| Your instructions |
Put the lines below into a numbered list, skipping any blank lines and leaving out the pictures.

| Data for the task |
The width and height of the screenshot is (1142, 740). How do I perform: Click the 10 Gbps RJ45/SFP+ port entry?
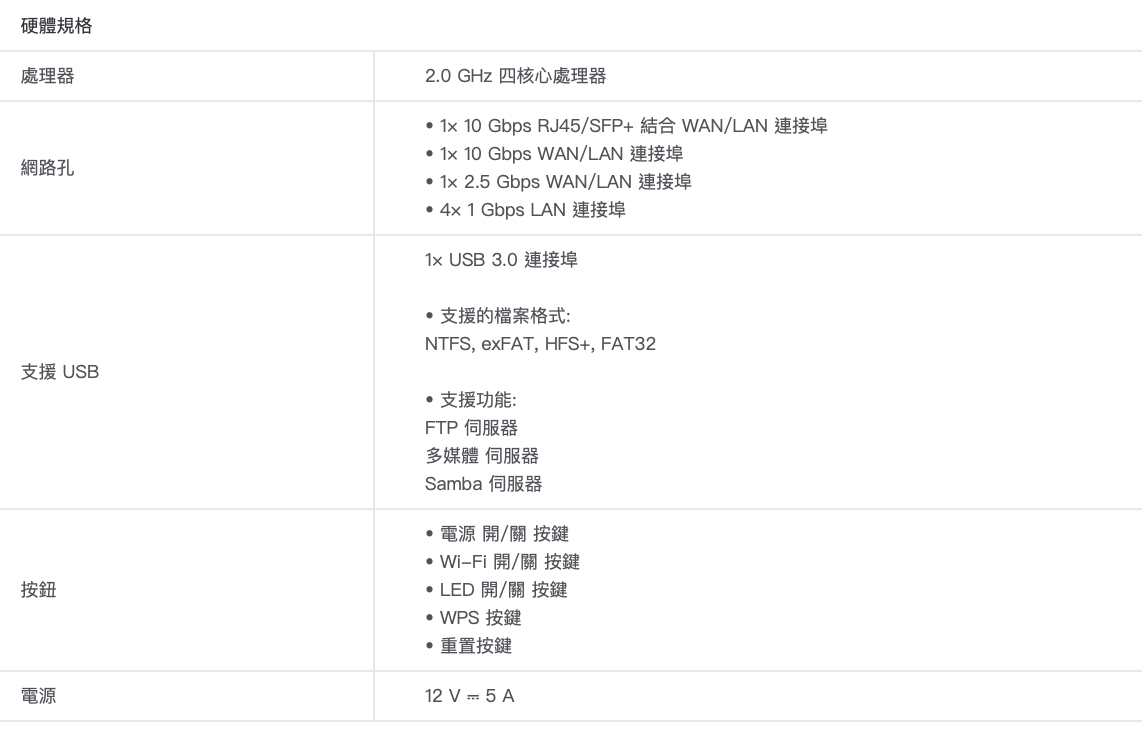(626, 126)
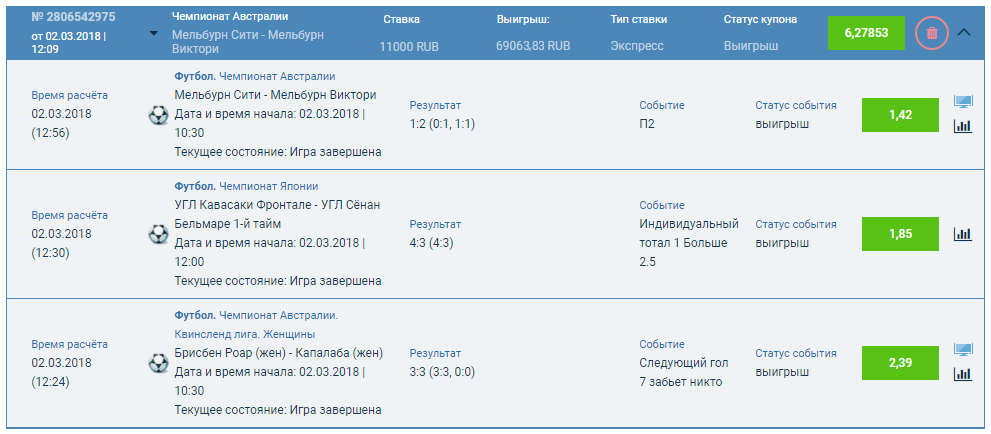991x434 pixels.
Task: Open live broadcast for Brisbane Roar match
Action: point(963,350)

| Task output |
1. The width and height of the screenshot is (1142, 740). How do I perform: Click the 10 Gbps RJ45/SFP+ port entry?
2. (626, 126)
3. 991x434 pixels.
4. Task: Open live broadcast for Brisbane Roar match
5. Action: point(963,350)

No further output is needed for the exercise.